Sąd Apelacyjny przesłuchał świadków w procesie prof. Kopcewicza
Pierwsza rozprawa w procesie lustracyjnym byłego rektora Uniwersytetu Mikołaja Kopernika prof. Jana Kopcewicza odbyła się przed Sądem Apelacyjnym w Gdańsku.
Instytut Pamięci Narodowej odwołał się od wyroku Sądu Okręgowego w Toruniu, który oczyścił prof. Jana Kopcewicza z zarzutu kłamstwa lustracyjnego i uznał, że IPN nie przedstawił w sądzie dowodów na tajną współpracę profesora ze Służbą Bezpieczeństwa.

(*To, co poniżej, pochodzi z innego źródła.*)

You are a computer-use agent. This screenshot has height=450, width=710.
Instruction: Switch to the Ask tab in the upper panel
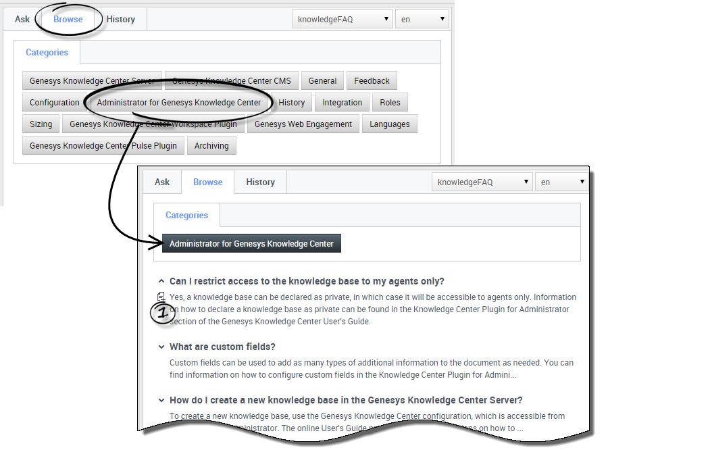(x=22, y=20)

Sąd nie wyznaczył jeszcze terminu kolejnej rozprawy. Przypomnijmy, zdaniem IPN profesor Kopcewicz w 2008 roku, kiedy był dziekanem Wydziału Biologii i Nauk o Ziemi, złożył niezgodne z prawdą oświadczenie lustracyjne. TW "Leszek", którego IPN łączył z prof. Kopcewiczem miał przekazywać m.in. informacje o służbowym wyjeździe prof. Bauera do USA, o jego spotkaniu z synem w RFN oraz o tym, że fizyk nie chce wracać do kraju.
Profesor Jan Kopcewicz od początku zapewnia, że nigdy nie współpracował ze służbą bezpieczeństwa.